## What you will do
Give again only the lines from the line that holds "Task: Share the sub-region interest card" to the end of the data, inclusive, omitting all pictures.

## Exercise material
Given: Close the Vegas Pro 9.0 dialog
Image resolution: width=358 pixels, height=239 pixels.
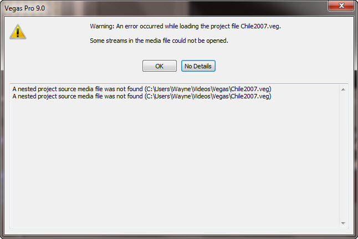Looking at the screenshot, I should pyautogui.click(x=341, y=6).
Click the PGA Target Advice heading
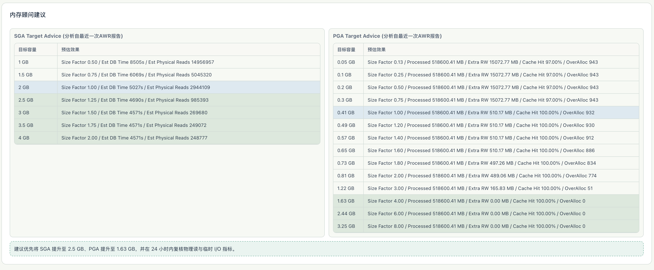The image size is (654, 270). point(387,36)
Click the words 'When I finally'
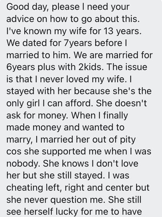Screen dimensions: 162x217 click(99, 116)
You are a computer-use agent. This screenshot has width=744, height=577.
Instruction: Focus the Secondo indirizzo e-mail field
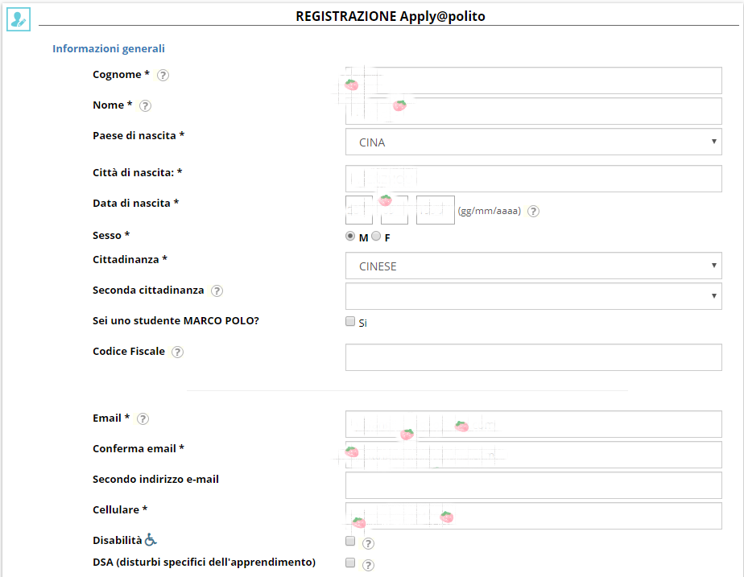533,485
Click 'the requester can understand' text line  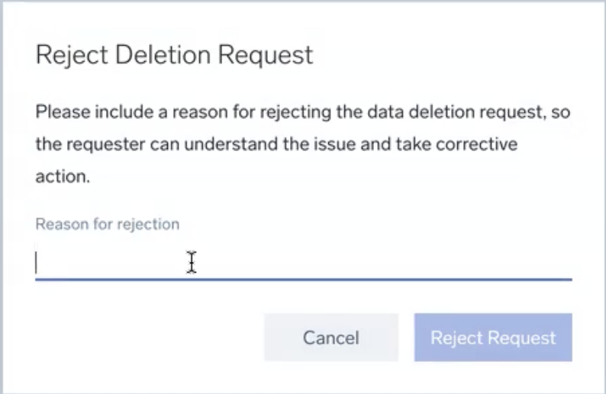137,144
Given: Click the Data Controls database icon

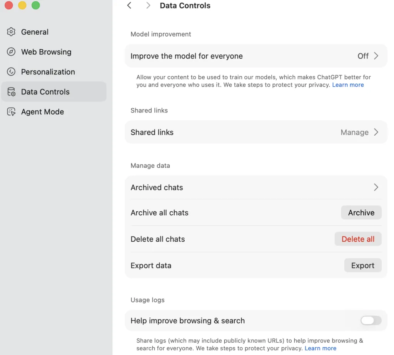Looking at the screenshot, I should click(11, 92).
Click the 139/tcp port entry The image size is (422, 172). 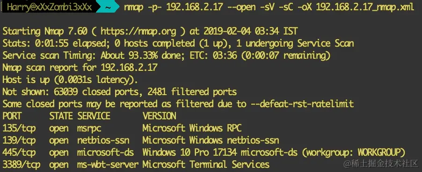[x=19, y=140]
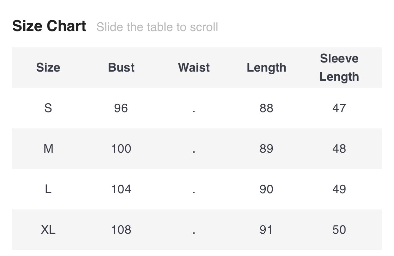Click the waist cell in M row

tap(194, 149)
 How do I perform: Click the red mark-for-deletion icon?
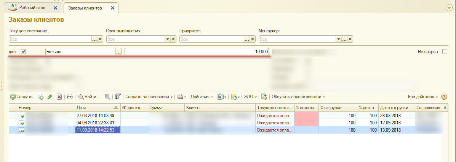59,97
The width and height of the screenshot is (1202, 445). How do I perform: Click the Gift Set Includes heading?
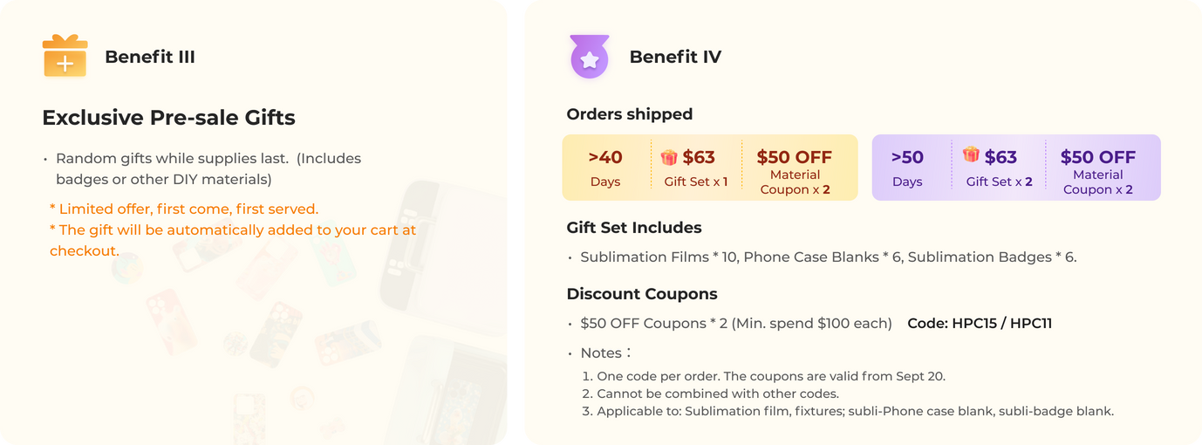[x=633, y=228]
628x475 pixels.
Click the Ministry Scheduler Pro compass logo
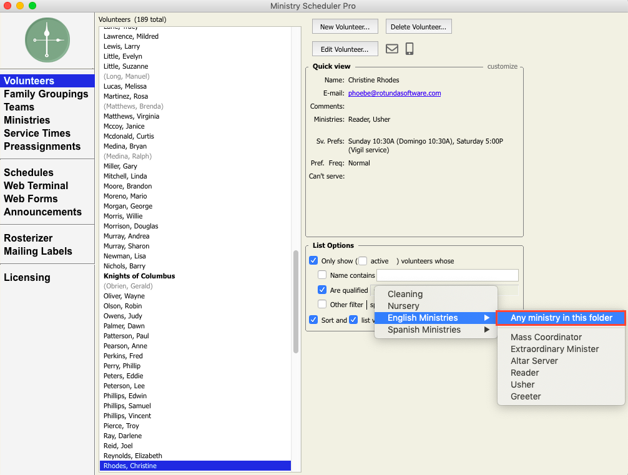(47, 39)
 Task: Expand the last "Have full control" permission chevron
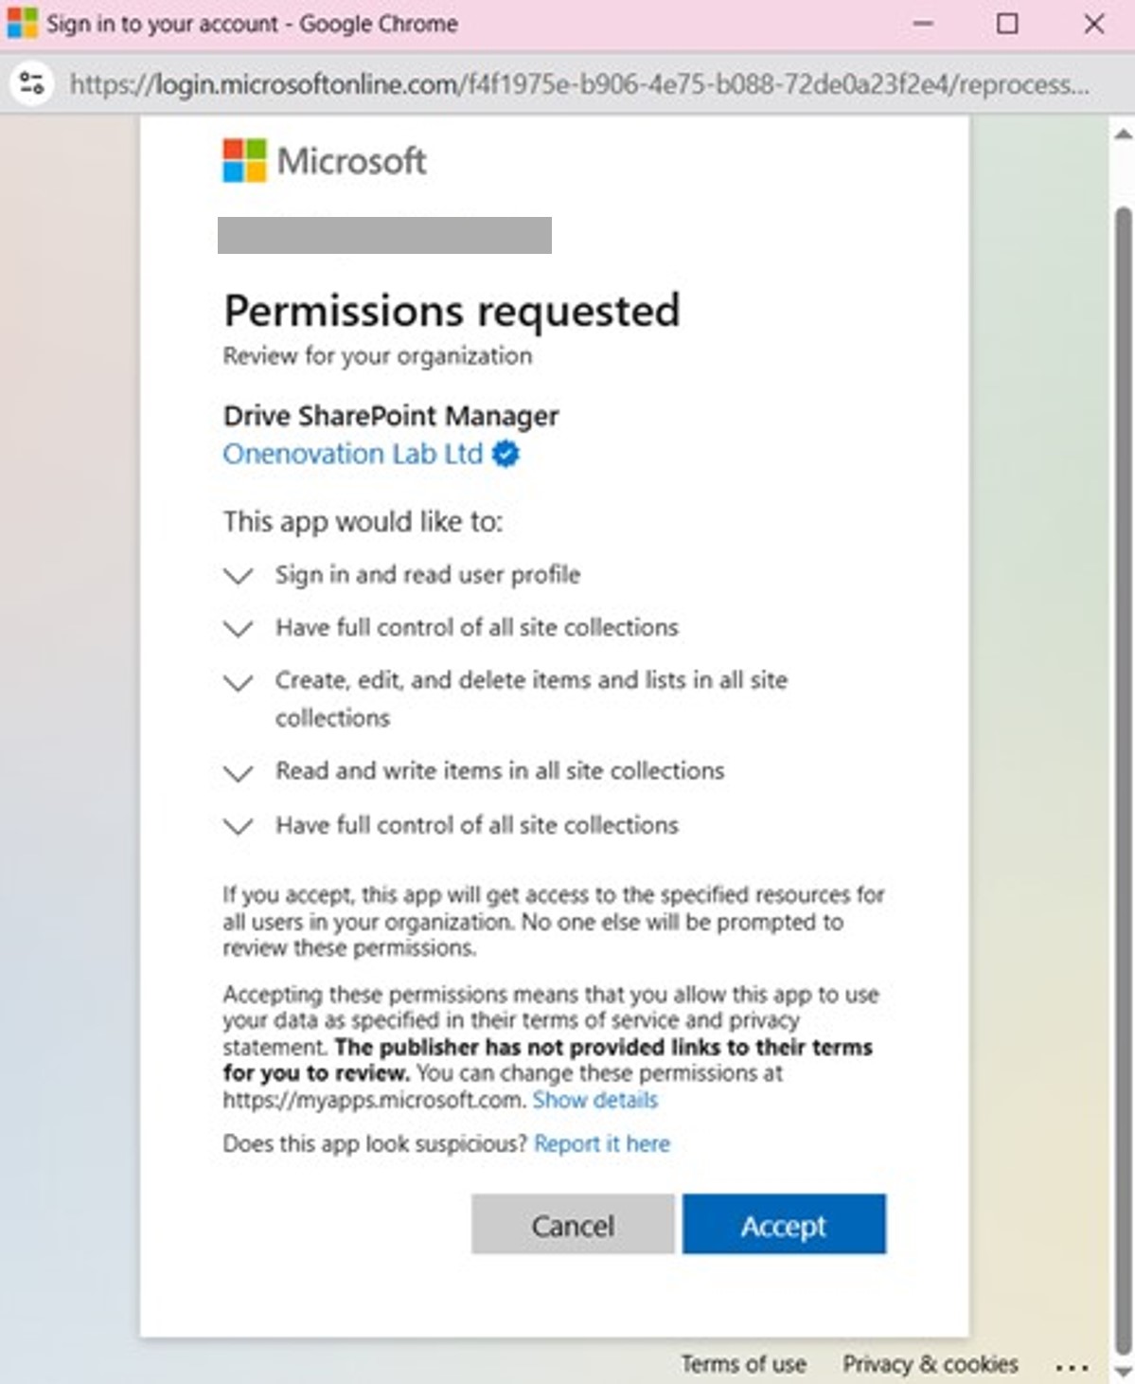pos(238,826)
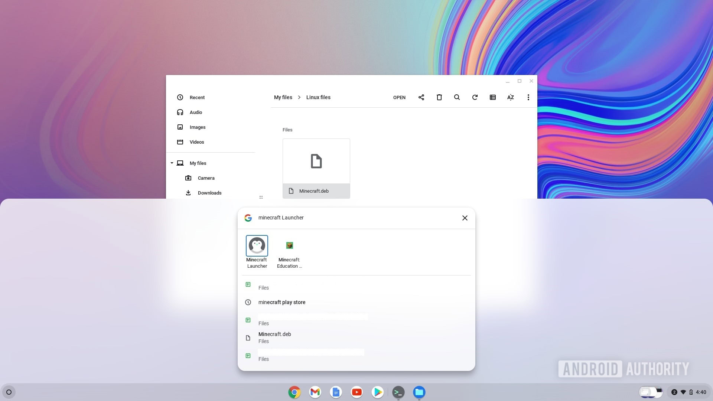Click the refresh icon in Files toolbar

click(475, 97)
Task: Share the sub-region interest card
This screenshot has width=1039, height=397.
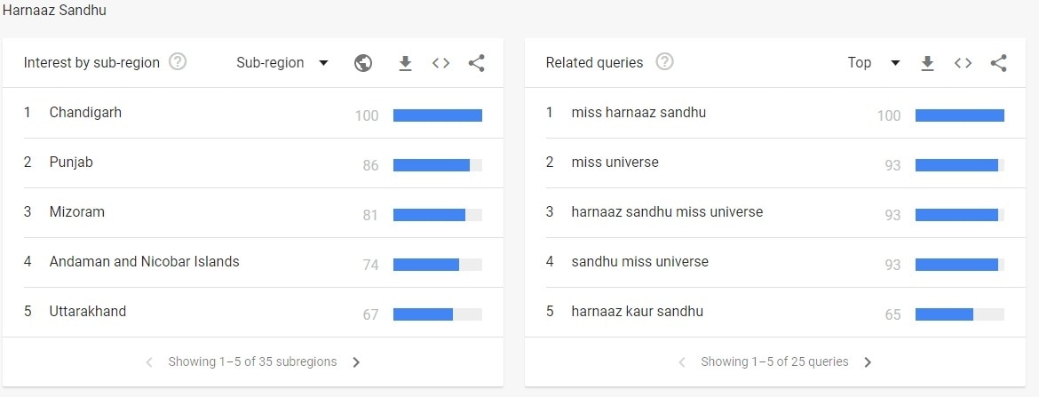Action: tap(476, 63)
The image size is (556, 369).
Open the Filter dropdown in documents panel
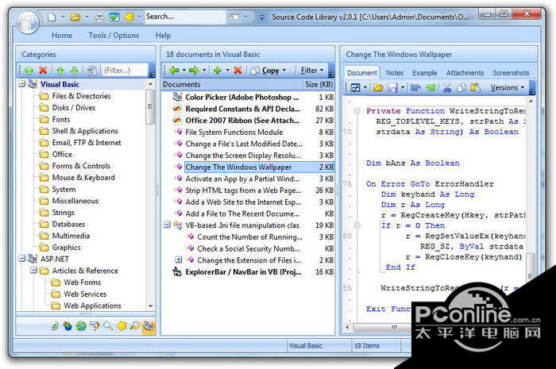click(312, 71)
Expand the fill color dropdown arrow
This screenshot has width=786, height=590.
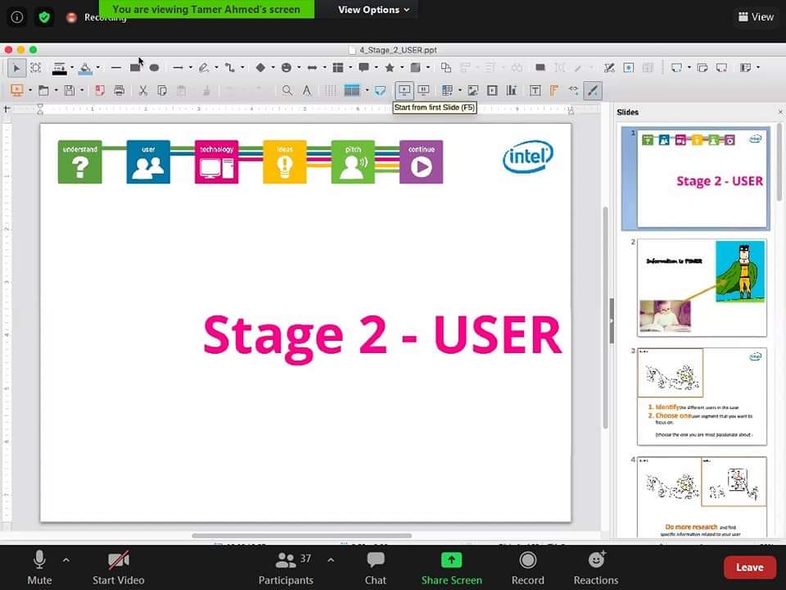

## Result for this exercise
Task: Share the sub-region interest card
This screenshot has width=1039, height=397.
Action: tap(476, 63)
The image size is (556, 369).
Open the Filter dropdown in documents panel
click(312, 71)
Expand the fill color dropdown arrow
This screenshot has width=786, height=590.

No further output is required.